Ben received a Master in Public Policy from Harvard’s Kennedy School of Government, where he was a Public Service Fellow. Ben hails from West Virginia, has Mennonite roots, and lives in Washington, DC.
Sarah Gimont is the associate legislative director for environment, energy and land use policy. In this role, she serves as the liaison to NACo's Environment, Energy and Land Use (EELU) Policy Steering committee and works with county officials across the nation to set organizational priorities and polices for environment, energy and land use issues that affect counties. Prior to joining NACo, Sarah worked as government relations coordinator at a small firm in Washington, D.C., representing local governments and other public entities on infrastructure and related issues. Sarah received her undergraduate degree in International Relations and Modern History from the University of St Andrews in Scotland and is currently a master of public administration candidate at George Washington University.
Justin Marlowe is a Research Professor in the University of Chicago, Harris School of Public Policy. His research and teaching are focused on public finance, with emphasis on public capital markets, infrastructure finance, state and local budgeting, and financial disclosure. He currently serves as Editor-in-Chief of Public Budgeting & Finance.
Dr. Marlowe has authored or edited four books – including the first open-access textbook on public financial management – and more than 50 academic articles and book chapters. He is also an admitted expert witness in federal and state courts, and has served on technical advisory bodies for the Governmental Accounting Standards Board, the Government Finance Officers Association, the National Academies of Science, the Bill and Melinda Gates Foundation, several state and local governments, and many other public, private, and nonprofit organizations.

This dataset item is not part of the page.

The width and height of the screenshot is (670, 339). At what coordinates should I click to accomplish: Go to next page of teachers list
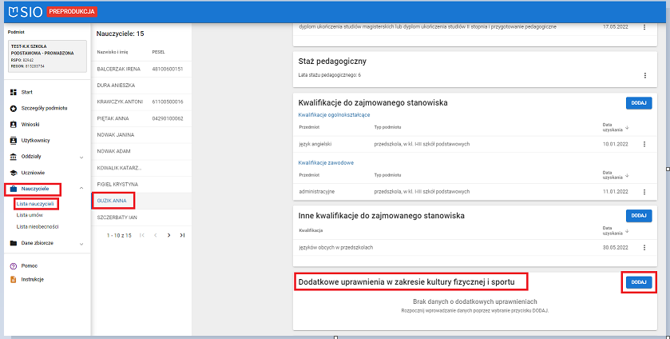pyautogui.click(x=168, y=235)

Richard Prisinzano came to the Penn Wharton Budget Model after thirteen years in the Office of Tax Analysis (OTA) at the US Department of the Treasury. While at OTA, Richard worked on the taxation of pass-through entities and small businesses and coauthored Treasury Reports on the owners of pass-through businesses and helped develop Treasury’s methodology for identifying small businesses from tax return data. He has also published papers on gasoline taxes, tax migration of millionaires, and major league baseball managers and has also taught econometrics and sports economics at Georgetown University, Johns Hopkins University and George Washington University. He holds a B.S. in Economics and Political Science from James Madison University, an M.A. in Economics from Miami University, and a Ph.D. and M.S. in Economics from the University of Texas.